▶ [WHAT YOU HAVE TO DO]: Reproduce everything from the line containing "This screenshot has width=499, height=502." down to the line containing "click(834, 215)", substituting "verification badge" for "verified badge" and keeping all else unchanged.

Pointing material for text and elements
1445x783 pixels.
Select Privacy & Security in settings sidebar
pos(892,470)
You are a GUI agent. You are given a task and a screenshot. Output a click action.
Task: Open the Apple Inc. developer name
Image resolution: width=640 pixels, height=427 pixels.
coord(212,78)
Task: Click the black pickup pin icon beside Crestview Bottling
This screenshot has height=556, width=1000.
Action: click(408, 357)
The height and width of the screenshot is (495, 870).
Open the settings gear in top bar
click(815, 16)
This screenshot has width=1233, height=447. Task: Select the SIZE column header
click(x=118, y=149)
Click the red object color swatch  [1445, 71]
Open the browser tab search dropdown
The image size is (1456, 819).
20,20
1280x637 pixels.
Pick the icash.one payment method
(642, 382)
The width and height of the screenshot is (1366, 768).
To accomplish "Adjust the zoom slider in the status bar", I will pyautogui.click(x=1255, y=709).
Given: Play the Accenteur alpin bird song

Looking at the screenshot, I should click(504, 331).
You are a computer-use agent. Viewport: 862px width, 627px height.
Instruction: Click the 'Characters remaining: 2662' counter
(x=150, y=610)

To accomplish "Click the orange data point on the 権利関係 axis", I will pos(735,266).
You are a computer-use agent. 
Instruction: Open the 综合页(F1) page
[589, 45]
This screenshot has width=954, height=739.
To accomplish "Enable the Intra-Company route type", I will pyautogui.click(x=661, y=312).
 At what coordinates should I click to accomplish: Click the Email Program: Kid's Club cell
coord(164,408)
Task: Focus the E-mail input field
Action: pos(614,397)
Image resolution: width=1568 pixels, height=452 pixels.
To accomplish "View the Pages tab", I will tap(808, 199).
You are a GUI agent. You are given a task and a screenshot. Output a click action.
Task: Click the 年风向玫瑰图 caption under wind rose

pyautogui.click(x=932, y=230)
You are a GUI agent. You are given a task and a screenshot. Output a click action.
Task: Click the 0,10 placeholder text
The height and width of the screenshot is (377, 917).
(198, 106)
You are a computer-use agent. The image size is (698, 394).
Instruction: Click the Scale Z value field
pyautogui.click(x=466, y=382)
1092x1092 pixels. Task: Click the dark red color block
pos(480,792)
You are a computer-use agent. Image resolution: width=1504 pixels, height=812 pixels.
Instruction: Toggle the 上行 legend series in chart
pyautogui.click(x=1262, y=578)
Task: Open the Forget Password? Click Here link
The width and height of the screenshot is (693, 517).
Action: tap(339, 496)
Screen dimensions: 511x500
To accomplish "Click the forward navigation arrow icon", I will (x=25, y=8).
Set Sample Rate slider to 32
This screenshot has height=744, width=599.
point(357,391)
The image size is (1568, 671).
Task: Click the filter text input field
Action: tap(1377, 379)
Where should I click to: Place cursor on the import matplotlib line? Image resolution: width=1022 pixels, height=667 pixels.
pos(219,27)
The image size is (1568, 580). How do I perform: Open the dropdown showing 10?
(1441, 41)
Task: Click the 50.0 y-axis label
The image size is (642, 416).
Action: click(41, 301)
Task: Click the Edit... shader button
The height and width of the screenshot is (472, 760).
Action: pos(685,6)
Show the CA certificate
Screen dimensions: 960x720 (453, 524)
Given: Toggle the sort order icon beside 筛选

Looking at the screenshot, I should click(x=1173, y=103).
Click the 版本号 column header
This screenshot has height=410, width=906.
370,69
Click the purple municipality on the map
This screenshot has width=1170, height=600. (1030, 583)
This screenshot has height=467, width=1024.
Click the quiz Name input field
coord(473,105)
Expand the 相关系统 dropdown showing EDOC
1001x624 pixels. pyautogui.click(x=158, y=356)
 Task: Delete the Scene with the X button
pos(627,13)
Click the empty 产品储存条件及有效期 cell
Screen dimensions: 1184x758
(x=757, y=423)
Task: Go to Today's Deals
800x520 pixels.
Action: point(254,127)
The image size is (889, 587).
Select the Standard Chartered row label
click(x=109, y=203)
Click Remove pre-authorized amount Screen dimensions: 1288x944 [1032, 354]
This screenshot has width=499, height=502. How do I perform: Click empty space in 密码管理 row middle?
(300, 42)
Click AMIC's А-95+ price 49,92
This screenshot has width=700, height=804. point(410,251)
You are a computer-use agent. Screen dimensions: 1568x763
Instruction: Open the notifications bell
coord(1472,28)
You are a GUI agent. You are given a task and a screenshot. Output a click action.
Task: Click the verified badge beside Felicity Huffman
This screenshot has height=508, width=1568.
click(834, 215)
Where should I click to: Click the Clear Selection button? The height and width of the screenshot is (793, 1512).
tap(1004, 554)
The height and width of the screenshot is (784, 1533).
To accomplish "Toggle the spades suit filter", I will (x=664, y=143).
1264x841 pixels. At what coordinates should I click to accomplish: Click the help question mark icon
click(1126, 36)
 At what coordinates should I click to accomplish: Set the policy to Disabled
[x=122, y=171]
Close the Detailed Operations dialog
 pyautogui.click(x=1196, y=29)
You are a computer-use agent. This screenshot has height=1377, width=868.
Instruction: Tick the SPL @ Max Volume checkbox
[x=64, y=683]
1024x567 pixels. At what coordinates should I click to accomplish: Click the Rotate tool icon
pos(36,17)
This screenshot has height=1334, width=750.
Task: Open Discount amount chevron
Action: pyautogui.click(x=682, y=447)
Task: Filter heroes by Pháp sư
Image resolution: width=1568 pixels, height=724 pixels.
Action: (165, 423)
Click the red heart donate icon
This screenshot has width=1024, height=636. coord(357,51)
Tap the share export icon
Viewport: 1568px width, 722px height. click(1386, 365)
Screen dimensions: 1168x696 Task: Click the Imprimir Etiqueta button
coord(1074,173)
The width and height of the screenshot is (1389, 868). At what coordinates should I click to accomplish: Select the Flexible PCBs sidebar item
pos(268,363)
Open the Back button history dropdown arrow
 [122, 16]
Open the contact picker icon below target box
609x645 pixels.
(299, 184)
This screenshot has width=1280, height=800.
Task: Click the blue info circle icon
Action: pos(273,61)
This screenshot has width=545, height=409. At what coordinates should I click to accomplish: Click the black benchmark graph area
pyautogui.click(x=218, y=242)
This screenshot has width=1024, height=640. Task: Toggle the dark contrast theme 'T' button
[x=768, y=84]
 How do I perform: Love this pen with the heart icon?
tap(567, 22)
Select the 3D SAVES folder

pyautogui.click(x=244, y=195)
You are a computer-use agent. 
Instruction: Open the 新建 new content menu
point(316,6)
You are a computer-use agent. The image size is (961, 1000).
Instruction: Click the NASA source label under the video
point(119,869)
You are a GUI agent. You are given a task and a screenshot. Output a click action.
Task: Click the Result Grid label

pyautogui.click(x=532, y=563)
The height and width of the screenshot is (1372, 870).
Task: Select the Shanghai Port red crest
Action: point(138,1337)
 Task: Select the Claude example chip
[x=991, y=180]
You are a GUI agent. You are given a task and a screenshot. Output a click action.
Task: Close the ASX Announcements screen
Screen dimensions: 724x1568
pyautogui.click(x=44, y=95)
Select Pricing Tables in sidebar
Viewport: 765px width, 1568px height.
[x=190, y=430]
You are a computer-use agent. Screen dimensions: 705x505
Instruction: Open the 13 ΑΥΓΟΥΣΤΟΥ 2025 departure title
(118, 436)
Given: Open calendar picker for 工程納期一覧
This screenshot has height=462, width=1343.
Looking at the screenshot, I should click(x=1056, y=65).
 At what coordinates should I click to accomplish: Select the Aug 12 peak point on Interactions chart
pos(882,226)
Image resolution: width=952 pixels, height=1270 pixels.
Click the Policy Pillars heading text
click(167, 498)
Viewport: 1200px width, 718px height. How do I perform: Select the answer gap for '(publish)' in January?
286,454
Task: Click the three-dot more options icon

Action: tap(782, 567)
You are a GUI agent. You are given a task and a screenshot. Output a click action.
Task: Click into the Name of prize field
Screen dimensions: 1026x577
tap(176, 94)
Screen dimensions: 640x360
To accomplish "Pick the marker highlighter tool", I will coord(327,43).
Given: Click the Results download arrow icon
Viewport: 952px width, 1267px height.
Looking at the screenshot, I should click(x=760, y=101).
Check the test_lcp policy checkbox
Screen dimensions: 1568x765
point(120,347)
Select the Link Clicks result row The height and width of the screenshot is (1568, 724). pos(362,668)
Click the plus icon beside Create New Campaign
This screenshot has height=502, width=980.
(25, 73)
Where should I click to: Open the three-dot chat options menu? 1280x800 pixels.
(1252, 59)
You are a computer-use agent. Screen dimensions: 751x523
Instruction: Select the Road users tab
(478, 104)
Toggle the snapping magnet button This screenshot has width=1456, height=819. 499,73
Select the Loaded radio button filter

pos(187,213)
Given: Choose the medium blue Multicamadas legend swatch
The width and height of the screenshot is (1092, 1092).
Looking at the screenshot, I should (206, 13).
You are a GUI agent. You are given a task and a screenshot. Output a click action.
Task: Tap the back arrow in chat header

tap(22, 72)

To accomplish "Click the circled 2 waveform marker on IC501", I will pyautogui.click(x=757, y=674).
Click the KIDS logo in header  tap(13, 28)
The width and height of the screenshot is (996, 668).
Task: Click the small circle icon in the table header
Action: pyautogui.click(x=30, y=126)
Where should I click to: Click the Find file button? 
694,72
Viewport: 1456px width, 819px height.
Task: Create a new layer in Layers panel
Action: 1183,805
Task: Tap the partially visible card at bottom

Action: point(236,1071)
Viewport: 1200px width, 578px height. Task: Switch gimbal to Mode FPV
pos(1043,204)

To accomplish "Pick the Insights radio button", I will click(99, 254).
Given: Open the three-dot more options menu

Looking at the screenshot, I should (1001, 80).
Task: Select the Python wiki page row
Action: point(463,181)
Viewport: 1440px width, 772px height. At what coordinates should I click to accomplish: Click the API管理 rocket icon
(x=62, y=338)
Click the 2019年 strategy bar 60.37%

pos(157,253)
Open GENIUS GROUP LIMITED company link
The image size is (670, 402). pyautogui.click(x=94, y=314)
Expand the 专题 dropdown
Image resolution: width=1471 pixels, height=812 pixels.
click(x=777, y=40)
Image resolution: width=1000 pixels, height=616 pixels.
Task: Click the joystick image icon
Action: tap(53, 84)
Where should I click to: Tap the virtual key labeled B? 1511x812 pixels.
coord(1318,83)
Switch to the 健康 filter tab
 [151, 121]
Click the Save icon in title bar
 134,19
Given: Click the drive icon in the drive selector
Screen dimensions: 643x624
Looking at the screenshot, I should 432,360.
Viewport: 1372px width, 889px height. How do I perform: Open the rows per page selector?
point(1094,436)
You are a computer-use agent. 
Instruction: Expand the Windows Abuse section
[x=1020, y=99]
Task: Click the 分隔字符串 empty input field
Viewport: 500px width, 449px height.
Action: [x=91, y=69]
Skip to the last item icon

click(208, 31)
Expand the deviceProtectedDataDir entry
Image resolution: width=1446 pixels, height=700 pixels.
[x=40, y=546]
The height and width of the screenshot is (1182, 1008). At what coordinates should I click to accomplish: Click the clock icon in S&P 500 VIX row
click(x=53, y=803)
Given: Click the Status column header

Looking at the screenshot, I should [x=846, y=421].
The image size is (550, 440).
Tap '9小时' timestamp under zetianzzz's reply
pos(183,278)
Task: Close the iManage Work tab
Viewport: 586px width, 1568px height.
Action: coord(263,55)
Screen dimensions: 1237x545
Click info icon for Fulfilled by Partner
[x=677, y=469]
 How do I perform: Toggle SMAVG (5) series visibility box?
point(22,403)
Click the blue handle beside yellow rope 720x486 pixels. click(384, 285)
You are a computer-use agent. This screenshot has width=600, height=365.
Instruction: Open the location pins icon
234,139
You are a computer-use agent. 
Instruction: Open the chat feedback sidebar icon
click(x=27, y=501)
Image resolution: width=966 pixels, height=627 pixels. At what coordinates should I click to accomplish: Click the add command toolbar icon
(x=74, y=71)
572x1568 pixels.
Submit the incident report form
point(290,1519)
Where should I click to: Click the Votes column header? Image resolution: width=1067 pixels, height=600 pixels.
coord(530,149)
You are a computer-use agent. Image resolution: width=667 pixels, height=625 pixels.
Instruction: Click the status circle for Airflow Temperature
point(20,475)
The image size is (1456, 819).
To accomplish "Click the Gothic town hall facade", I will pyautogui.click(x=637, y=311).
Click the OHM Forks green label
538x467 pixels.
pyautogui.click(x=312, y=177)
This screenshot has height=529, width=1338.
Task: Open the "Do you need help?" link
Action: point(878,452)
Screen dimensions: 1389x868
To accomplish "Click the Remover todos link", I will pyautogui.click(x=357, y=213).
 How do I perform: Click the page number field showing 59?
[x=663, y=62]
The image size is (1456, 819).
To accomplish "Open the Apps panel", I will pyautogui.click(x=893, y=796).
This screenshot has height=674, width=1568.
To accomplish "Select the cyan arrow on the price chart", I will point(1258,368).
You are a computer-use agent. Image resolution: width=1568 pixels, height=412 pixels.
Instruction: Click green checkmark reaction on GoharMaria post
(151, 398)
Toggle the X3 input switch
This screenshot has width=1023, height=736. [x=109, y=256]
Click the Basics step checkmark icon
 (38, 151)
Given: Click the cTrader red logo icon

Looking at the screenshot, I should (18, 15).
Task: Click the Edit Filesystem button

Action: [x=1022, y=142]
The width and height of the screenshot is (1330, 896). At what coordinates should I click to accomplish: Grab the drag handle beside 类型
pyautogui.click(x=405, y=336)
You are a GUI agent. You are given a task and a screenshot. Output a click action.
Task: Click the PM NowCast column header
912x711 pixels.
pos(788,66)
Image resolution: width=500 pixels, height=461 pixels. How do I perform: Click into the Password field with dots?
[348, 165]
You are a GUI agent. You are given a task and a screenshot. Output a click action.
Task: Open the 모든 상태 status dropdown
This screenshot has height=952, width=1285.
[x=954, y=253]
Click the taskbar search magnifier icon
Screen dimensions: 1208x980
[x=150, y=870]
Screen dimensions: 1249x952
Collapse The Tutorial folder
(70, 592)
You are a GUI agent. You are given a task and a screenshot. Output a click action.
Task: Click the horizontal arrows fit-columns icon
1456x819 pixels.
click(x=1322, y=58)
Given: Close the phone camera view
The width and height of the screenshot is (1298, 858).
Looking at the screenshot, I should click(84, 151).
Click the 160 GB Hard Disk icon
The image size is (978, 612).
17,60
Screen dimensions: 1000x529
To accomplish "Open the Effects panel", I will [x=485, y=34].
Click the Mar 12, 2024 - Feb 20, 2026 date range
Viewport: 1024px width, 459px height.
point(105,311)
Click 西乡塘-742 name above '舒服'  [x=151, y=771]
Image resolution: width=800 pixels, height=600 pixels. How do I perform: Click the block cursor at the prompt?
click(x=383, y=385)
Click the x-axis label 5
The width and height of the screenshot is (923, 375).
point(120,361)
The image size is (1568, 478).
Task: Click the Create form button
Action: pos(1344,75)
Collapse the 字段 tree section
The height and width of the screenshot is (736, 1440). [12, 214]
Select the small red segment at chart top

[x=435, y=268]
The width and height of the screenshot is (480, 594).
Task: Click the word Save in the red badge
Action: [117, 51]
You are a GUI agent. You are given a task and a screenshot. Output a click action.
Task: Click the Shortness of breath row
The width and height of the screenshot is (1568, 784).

▶ [WRITTEN ANSWER]:
This screenshot has width=499, height=502. How do I perform: Click empty space in 密码管理 row middle?
(300, 42)
Click AMIC's А-95+ price 49,92
This screenshot has width=700, height=804. point(410,251)
You are a computer-use agent. Screen dimensions: 1568x763
Instruction: Open the notifications bell
coord(1472,28)
You are a GUI agent. You are given a task and a screenshot. Output a click action.
Task: Click the verification badge beside Felicity Huffman
This screenshot has height=508, width=1568.
click(834, 215)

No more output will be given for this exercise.